Bill Bruford once remarked that King Crimson—for whom he used to drum in the 1970s—were probably the only band that could play in 17/8 time and still stay in five-star hotels.

Brooklyn-based group Battles haven't quite reached that level of popularity, but for a math-rock outfit whose music surges in similarly wonky time signatures, they've garnered a high profile—along with praise from another progressive-­music icon, Brian Eno ("When I saw Battles, I thought, 'Damn! Why didn't I think of that?!'").

Eno isn't the only one enamored of Battles. Their 2007 debut album, Mirrored (on Warp Records), stands as one of the decade's landmark rock releases. Members Ian Williams (guitar, keyboards), Tyondai Braxton (guitar, vocals), Dave Konopka (bass, guitar, effects), and John Stanier (drums) optimized the organic/synthetic interface both on record and onstage, executing complex, kinetic songs with both phenomenal instrumental dexterity and on-the-fly digital manipulations.
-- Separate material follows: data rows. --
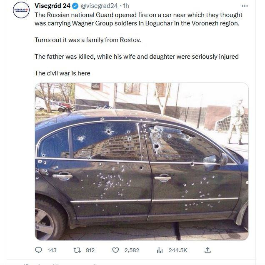The image size is (265, 265).
Task: Retweet using the arrows icon
Action: [77, 250]
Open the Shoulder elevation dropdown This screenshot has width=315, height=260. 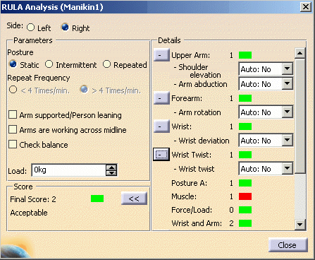(x=288, y=69)
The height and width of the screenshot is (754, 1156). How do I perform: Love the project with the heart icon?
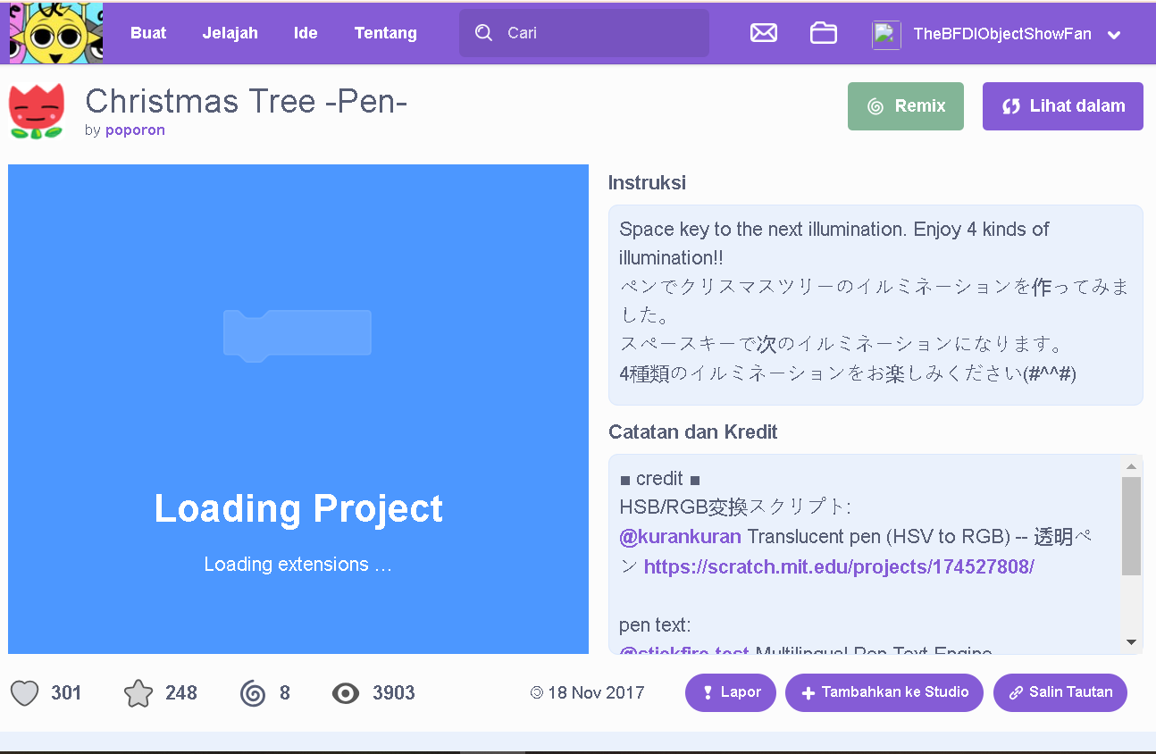point(25,693)
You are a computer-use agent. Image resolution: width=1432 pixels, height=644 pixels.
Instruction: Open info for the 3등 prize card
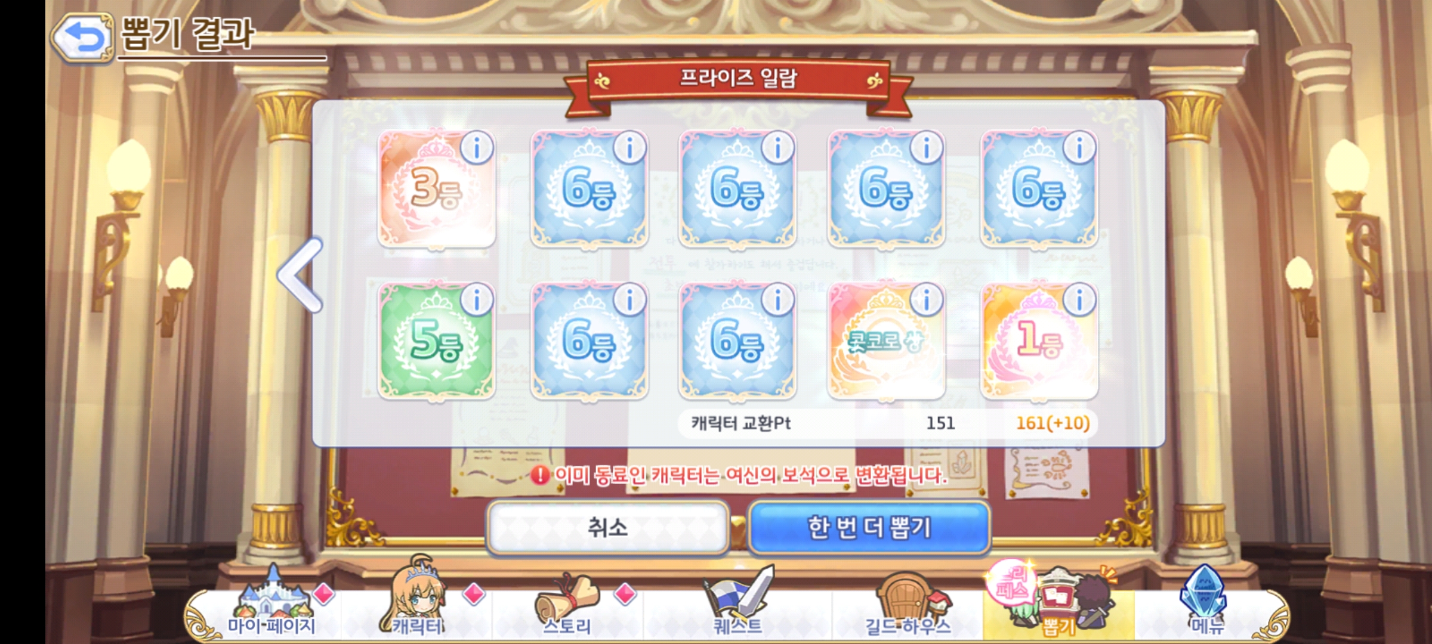pyautogui.click(x=477, y=147)
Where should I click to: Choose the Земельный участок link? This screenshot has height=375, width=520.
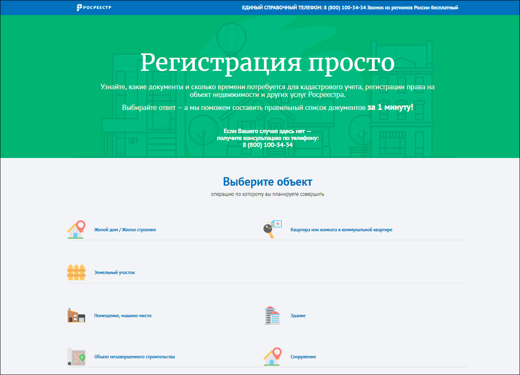[x=114, y=272]
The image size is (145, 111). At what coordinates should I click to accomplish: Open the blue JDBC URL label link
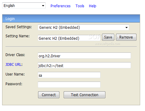[14, 65]
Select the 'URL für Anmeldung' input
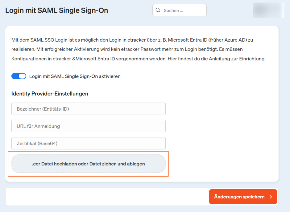290x212 pixels. [88, 126]
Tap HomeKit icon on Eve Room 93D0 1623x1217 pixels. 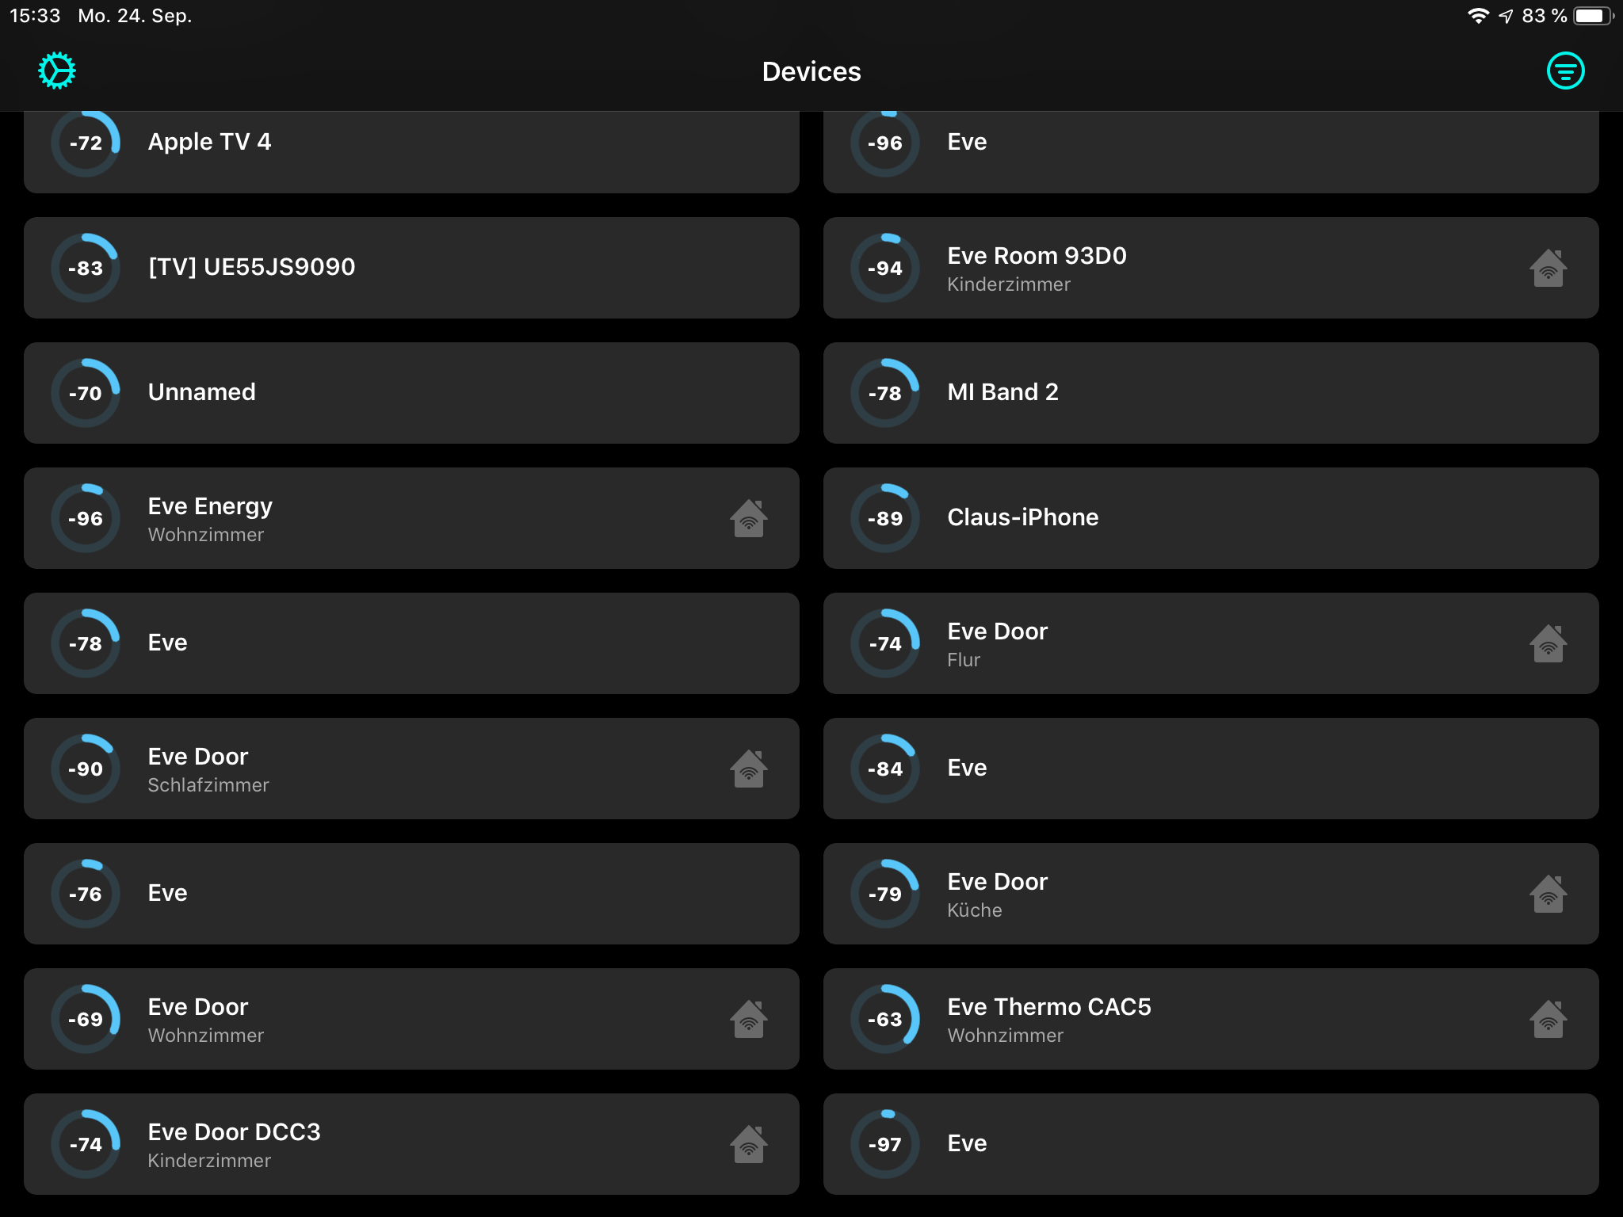tap(1548, 268)

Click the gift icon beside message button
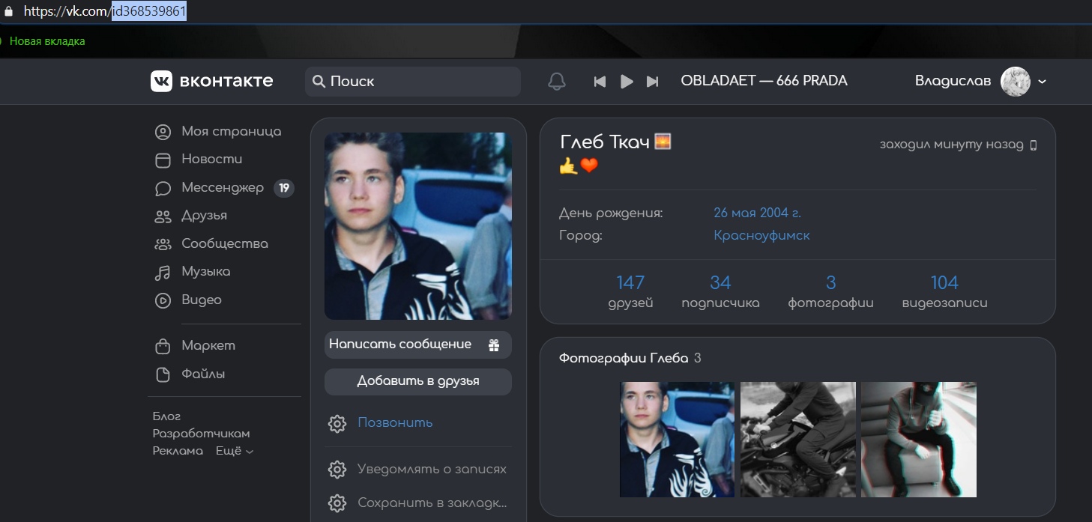494,345
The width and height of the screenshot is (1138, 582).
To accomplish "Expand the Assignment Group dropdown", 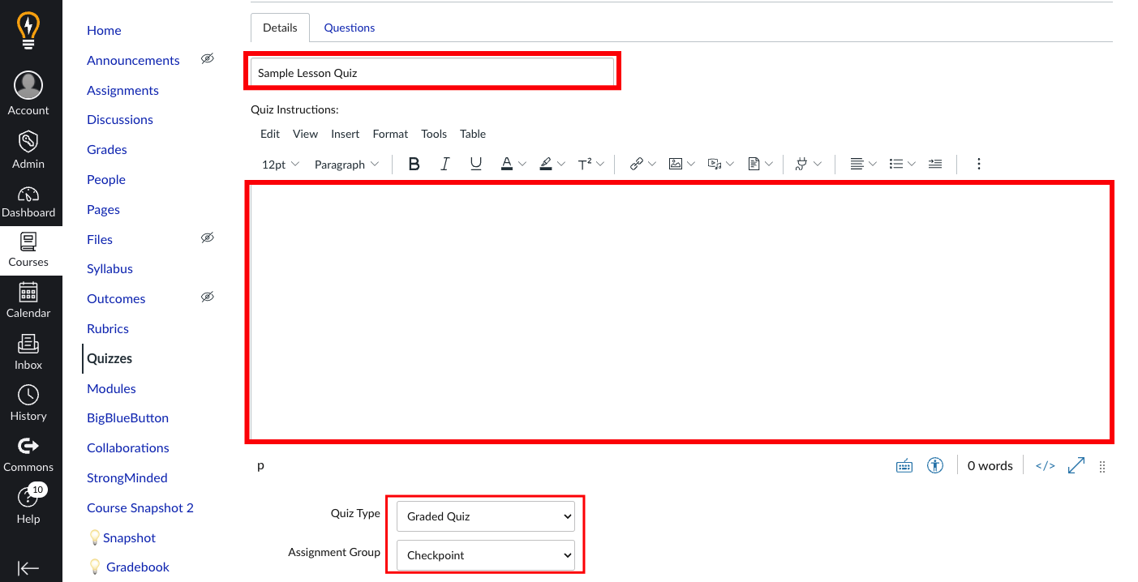I will pos(485,555).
In a show review from the Mirrored tour, I described Battles as "an advanced race of sonic geometrists, conceiving impossibly intricate aural angles and trajectories at breakneck velocity and convulsive power. At times, Battles seemed to be composing thrilling car-chase themes for MENSA members, insanely rapid gamelan pieces for fans of 1980s King Crimson, or avant-garde Looney Toons for those who find Carl Stalling's work to be too sedate." A later performance at the 2008 Bumbershoot festival somehow eclipsed that show. Normally taciturn music obsessives were claiming Battles to be the future of rock.

Unfortunately, Battles didn't seize that momentum. While recording Mirrored's follow-up, Braxton left to pursue a solo career. The band members—who had already blown their deadline with Warp—decided to scrap all the material they'd cut with Ty and start anew as a trio. On the bright side, they reasoned, they avoided laboring on the dreaded sophomore-slump full-length.

"Our reaction [to Braxton's departure] was very practical," Williams says by phone from Brooklyn, where he's walking around while eating pizza. "We'd been in the studio for a while and we were already making this record and there were already lots of obstacles, as there are with any large-scale project in your life. Okay, he's gone. It was an instinctual, survivalist response by us. We're on a mountain, it's snowing: How do we get to the lodge for safety?"

Battles—ever the acute math rockers—looked at the loss as a chance for addition by subtraction. "Ty complained about a lack of inspiration on writing the instrumentation for this record," Williams says. "He was thinking more of a lead-singer role. To some degree, it was easier to take him out of the record because he was mostly singing. It was important to us that the record that's coming out is a reflection of who we are at the moment, not what we used to be."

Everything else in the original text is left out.